#### [WHAT NEEDS TO BE DONE]
The pictures must be left out, while the rest of the data is copied exactly.

#### [INPUT DATA]
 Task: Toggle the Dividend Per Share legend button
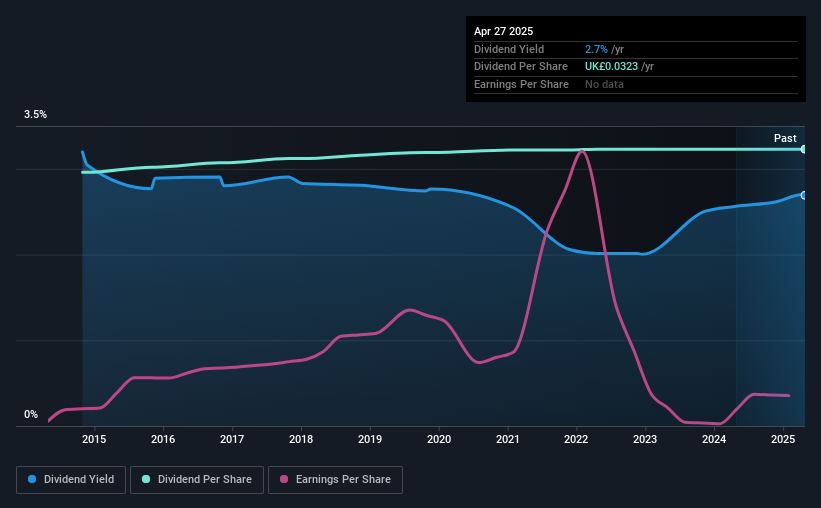click(197, 480)
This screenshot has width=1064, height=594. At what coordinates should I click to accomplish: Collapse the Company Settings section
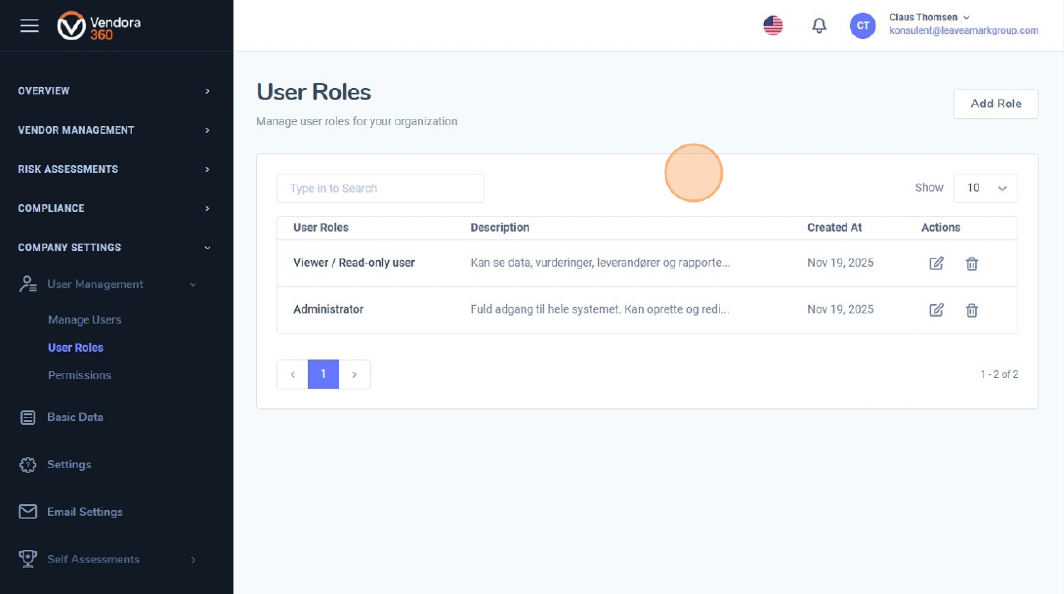pos(115,247)
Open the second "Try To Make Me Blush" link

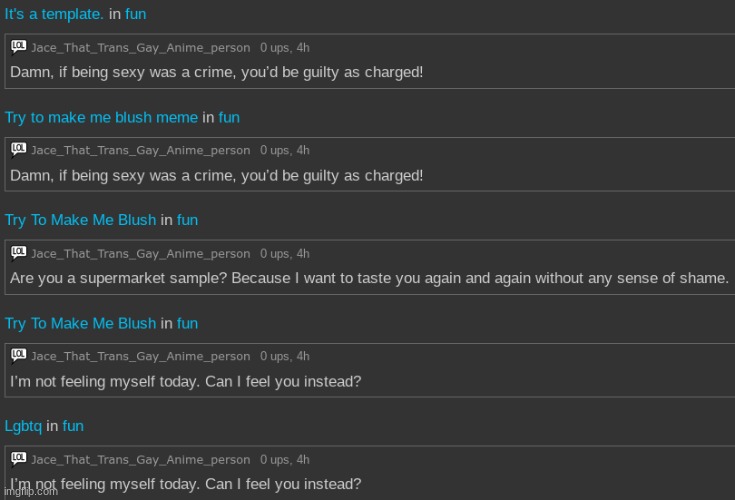80,323
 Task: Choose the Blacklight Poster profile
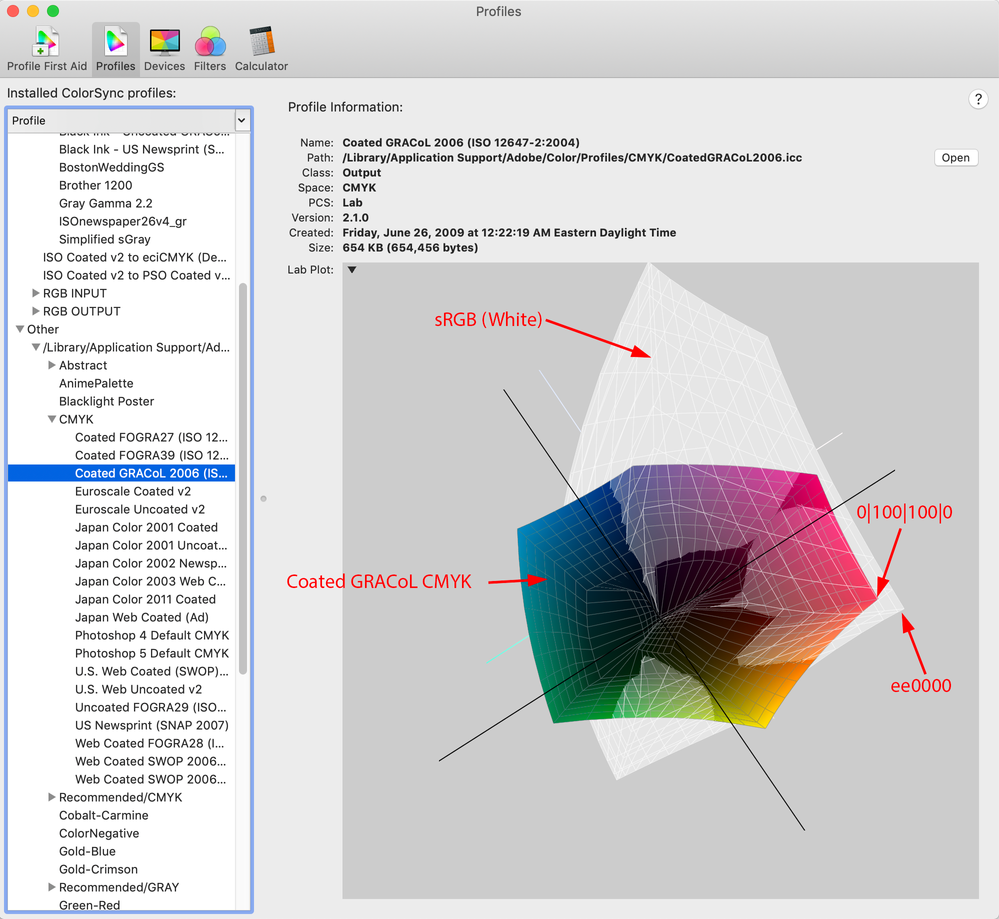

#### [ANSWER TO THIS PROBLEM]
 Task: Toggle the Dividend Per Share legend button
click(197, 480)
This screenshot has width=1064, height=594. At what coordinates should I click to accomplish: Collapse the Company Settings section
pos(115,247)
Open the second "Try To Make Me Blush" link

80,323
 Task: Choose the Blacklight Poster profile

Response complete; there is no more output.